I've read a proof of $\frac{d}{dx}(\ln x)=\frac{1}{x}$ in which the reciprocal of $\frac{dx}{dy}$ is taken and was wondering if this is strictly rigorous. The proof was: $$y=\ln x$$ $$e^y=x$$ then take the derivative with respect to $y$, so $$e^y=\frac{dx}{dy}$$ then take the reciprocal of the differentiable to give $$\frac{1}{e^y}=\frac{dy}{dx}$$ and since $e^y=x$, $$\frac{dy}{dx}=\frac{1}{x}$$
the question is simply: is taking the reciprocal of a differentiable rigorous? I know considering it as a variable to add or subtract to different sides of an equation, but I (obviously) am not sure about this case. Any help is appreciated.
This is a consequence of the chain rule.
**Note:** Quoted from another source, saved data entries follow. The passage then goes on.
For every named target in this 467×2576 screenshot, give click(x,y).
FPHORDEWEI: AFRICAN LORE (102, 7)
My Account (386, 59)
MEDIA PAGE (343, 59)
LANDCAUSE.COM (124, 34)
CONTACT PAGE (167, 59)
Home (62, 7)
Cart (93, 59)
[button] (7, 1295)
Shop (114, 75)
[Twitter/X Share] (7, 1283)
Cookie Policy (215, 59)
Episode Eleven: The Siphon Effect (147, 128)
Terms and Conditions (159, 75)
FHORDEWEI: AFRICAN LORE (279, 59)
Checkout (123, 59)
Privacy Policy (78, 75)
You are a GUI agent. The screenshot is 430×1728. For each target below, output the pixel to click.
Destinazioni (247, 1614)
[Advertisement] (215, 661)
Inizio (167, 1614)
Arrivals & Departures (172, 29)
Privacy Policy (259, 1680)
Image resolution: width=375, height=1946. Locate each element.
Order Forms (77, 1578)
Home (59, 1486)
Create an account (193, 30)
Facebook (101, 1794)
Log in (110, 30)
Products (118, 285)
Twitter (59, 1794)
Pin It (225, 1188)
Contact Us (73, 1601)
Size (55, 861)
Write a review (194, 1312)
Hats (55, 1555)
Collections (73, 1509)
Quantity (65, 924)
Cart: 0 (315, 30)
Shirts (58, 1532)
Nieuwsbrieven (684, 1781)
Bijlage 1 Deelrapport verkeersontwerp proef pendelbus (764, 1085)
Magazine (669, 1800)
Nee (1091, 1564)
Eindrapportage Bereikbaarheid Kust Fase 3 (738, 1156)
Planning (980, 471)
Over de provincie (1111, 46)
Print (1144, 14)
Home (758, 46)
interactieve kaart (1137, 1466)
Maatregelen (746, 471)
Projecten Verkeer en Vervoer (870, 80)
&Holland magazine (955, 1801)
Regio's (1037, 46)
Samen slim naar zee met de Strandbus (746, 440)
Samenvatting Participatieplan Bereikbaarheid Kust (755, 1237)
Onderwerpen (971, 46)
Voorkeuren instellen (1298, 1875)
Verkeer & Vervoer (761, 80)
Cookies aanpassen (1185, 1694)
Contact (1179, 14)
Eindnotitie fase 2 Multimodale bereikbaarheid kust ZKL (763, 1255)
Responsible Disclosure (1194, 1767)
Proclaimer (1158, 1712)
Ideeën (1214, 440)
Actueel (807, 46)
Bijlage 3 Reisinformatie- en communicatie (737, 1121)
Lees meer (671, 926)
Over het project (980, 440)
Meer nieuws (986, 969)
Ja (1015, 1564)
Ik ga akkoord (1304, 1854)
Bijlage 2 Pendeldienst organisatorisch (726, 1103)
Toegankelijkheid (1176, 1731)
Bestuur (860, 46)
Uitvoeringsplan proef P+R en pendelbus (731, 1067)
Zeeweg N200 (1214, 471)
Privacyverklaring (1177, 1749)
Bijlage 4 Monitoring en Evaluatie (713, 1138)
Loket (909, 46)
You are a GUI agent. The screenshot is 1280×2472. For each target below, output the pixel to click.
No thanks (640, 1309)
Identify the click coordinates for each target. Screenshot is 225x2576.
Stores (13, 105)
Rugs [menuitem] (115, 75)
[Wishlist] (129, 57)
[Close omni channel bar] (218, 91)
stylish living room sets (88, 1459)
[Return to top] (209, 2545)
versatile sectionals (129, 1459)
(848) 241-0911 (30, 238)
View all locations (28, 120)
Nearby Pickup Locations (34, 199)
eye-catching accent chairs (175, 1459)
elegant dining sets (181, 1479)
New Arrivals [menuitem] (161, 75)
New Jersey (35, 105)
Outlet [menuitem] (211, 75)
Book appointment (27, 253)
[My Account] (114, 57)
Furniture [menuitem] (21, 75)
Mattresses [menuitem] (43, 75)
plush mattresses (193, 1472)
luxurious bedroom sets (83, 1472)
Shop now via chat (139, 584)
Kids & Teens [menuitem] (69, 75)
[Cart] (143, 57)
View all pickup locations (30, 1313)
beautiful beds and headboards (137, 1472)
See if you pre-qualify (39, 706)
For a function composition $F=f \circ g$, the rule states $$F'(x)=f'(g(x))g'(x)$$. In other words, if you denote $y=g(x)$ and $z=f(y)$, then $$\frac{dz}{dx}=\frac{dz}{dy}\frac{dy}{dx}$$ Now if $g$ is an invertible function and $f$ is its inverse, then $$F=g^{-1}\circ g$$ is just the identity $F(x)=x$. In other words, $z=x$. Then $$\frac{dz}{dx}=1=\frac{dx}{dy}\frac{dy}{dx}$$ or $$\frac{dx}{dy}=\frac{1}{\frac{dy}{dx}}$$ That's why you were okay to do it.